24 February 2020

Building a Virtuous Cycle

As a teen, I was obsessed with the idea of a building a perpetual motion machine.

This marvellous idea posited that a perfectly designed wheel would run indefinitely without an external power source - it could even generate infinite amounts of clean energy to solve the worlds’ energy crisis!

Needless to say, I was deflated to discover that the things I read on the internet weren’t always true. Friction and gravity, of course, act on the machine, wearing-down its components and slowing the rotation until eventually the wheel stops.

In my search for a Virtuous Cycle of energy amplification, I had instead discovered a Vicious Cycle of energy decay.

Open Source / Open Data

I realized there is no such thing as ‘free energy’ and the same principles apply to open source / open data projects.

Without contributors taking their turn to spin the wheel, a project will gradually begin to deteriorate and decay.

Conversely, when companies become actively involved in adding features, refactoring and improving the existing code, then the wheel starts to spin faster, and faster!

In open source, we feel strongly that to really do something well, you have to get a lot of people involved.

Linus Torvalds, Creator of Linux

Collaborative Development

This is where open-source shines.

As project velocity increases, everyone benefits.
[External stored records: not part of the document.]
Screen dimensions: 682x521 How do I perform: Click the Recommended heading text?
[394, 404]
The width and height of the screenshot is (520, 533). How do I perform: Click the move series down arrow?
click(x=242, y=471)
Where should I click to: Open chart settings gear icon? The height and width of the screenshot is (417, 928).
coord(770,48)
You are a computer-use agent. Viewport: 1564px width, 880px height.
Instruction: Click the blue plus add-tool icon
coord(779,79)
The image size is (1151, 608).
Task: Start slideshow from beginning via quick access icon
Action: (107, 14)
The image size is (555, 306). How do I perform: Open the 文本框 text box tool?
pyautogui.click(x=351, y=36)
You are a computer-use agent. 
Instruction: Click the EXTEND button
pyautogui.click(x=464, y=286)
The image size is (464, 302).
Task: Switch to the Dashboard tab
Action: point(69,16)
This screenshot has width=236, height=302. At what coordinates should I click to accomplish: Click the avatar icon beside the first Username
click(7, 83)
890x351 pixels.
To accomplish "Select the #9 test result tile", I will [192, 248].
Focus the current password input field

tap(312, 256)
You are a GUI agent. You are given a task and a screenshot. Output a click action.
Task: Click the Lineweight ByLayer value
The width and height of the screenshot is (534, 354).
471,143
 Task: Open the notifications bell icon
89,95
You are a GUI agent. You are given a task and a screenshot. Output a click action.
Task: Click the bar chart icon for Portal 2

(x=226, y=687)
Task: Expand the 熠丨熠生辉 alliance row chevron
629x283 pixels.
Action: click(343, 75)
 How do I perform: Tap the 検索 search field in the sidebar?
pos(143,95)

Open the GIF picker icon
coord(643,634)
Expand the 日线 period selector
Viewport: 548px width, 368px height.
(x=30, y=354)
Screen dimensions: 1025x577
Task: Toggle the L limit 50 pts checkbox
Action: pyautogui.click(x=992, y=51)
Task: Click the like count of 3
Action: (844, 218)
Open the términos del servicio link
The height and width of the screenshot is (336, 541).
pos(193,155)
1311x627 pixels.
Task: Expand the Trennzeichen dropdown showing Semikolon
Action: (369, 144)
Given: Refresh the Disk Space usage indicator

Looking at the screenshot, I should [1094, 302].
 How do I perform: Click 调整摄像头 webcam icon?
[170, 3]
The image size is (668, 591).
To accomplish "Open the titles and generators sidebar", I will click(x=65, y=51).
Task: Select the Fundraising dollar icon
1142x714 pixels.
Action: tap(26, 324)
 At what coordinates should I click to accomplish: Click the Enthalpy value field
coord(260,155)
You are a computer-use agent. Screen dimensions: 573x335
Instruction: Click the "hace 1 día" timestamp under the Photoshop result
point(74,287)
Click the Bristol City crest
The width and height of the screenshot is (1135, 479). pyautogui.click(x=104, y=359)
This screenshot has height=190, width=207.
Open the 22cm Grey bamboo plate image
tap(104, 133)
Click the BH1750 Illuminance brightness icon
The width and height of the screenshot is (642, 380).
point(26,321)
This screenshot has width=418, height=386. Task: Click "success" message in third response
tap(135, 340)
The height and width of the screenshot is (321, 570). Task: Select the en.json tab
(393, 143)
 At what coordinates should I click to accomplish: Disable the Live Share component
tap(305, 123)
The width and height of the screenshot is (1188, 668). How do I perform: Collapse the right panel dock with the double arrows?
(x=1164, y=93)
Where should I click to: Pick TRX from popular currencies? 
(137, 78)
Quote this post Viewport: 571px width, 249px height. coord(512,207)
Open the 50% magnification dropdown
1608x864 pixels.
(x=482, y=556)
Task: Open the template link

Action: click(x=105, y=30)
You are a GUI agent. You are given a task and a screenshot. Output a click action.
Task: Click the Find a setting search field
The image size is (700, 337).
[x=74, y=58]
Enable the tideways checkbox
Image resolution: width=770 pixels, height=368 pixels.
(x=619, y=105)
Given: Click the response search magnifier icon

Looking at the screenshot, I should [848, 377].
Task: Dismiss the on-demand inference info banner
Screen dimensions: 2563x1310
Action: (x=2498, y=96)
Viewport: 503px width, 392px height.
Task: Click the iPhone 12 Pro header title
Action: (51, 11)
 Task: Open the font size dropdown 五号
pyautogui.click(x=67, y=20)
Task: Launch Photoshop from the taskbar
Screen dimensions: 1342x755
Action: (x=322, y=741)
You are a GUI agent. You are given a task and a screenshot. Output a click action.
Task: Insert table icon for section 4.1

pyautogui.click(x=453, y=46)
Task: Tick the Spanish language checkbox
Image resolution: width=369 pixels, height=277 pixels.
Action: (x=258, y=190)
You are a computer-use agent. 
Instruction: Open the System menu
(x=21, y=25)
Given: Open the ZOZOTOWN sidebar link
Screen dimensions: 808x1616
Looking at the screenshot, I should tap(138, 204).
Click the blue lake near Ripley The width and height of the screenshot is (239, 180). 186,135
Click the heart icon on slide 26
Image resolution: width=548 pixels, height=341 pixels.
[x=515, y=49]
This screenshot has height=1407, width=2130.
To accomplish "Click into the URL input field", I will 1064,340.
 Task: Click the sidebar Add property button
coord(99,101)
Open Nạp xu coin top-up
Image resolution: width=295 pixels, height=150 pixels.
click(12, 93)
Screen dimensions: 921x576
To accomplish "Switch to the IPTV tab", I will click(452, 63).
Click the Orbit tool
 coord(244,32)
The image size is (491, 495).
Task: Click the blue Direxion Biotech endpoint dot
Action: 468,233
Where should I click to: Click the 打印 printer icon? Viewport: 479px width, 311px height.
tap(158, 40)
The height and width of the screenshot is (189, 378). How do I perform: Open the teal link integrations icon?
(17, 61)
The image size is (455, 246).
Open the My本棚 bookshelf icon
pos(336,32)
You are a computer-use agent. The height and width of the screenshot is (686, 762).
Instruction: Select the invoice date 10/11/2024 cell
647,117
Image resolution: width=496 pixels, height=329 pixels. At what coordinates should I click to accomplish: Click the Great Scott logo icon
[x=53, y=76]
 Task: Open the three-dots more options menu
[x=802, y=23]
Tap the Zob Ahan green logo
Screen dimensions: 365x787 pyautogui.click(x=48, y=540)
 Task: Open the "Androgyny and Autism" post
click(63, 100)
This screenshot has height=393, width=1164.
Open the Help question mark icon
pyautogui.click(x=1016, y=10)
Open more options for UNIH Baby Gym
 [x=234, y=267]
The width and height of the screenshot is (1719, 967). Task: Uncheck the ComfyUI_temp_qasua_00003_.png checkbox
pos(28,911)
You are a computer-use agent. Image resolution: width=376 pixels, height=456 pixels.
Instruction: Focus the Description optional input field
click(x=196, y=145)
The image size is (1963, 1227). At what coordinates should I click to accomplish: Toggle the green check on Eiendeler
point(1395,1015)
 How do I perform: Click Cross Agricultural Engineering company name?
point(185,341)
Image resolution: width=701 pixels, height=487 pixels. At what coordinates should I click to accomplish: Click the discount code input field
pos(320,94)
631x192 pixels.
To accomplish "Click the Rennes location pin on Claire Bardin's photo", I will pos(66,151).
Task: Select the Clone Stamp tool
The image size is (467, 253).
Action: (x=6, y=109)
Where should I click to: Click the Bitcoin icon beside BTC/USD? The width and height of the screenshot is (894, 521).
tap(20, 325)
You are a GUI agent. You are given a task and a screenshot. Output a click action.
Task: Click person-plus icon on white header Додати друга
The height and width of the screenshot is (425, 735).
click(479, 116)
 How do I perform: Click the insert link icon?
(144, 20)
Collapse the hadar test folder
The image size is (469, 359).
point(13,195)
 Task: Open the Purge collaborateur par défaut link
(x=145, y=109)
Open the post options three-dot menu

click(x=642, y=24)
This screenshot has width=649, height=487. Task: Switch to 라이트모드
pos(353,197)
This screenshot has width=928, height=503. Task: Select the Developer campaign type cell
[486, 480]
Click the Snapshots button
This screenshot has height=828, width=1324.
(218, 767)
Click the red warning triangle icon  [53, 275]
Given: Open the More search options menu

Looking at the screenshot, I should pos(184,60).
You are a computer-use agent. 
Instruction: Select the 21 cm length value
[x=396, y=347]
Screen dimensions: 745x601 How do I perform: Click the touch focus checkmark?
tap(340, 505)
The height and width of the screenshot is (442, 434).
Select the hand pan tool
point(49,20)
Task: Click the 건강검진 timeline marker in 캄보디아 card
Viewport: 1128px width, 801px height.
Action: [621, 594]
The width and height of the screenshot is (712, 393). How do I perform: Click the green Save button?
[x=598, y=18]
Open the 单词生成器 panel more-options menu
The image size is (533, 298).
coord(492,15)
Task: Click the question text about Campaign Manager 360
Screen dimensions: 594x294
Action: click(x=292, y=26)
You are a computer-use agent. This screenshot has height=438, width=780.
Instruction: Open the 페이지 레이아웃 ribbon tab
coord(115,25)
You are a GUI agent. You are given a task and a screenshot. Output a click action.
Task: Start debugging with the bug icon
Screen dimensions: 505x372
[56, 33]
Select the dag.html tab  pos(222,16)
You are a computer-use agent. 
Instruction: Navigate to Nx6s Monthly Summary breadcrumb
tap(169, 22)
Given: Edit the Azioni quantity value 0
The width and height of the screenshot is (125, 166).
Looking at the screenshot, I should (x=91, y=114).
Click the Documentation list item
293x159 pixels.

Each push of the wheel results in ever-increasing value to everyone involved.

It is with this mentality, Pelias has survived and continues to add value to the many companies and individuals who use it.

A growing number of organisations are contributing to Pelias, and by doing so, have ensured they have a seat at the table when large-scale design decisions are being made.

The virtuous cycle generates benefits for all members of an Open Source ecosystem.

The story of Mapzen demonstrates the genius of open source software.
The code will continue to flourish through collaboration, community and shared resources, making it the smarter investment for government.

Bibiana McHugh, Manager of Mobility & Location-Based Services at TriMet

Shared Resources

Through group ownership and shared resources, we can guarantee that this virtuous cycle perpetuates, even after the demise of its founding sponsor, or any individual contributor.

By building everything in the open we can build for real permanence, not just the short-lived permanence of a hot brand in this turbulent space.

Randy Meech, CEO @ StreetCred / former CEO @ Mapzen

Business Friendly

Every contribution is published under a permissive license. This ensures that all stakeholders can continue working together without the worry of restrictions stifling innovation.

Geocode Earth works closely with open data providers such as OpenStreetMap, OpenAddresses and WhosOnFirst who share our passion for open access to location data.

The opposite of “open source” is “proprietary”, not “commercial”.
Open source licensing does not foreclose all commercial ventures, it only forecloses those predicated on restricting access to the source code.

Paul Ramsey, Executive Geospatial Engineer at Crunchy Data

Our Thanks

As distributors of Pelias, we are proud of its continued adoption by developers, businesses, local governments and commercial enterprises around the world.

I’d like to take this opportunity to firstly, thank each and every person who has participated in the continued development of the Pelias project, and welcome everyone, with open arms, to contribute to this virtuous cycle through collaboration and shared ownership.

If I have seen further than others, it is by standing upon the shoulders of giants.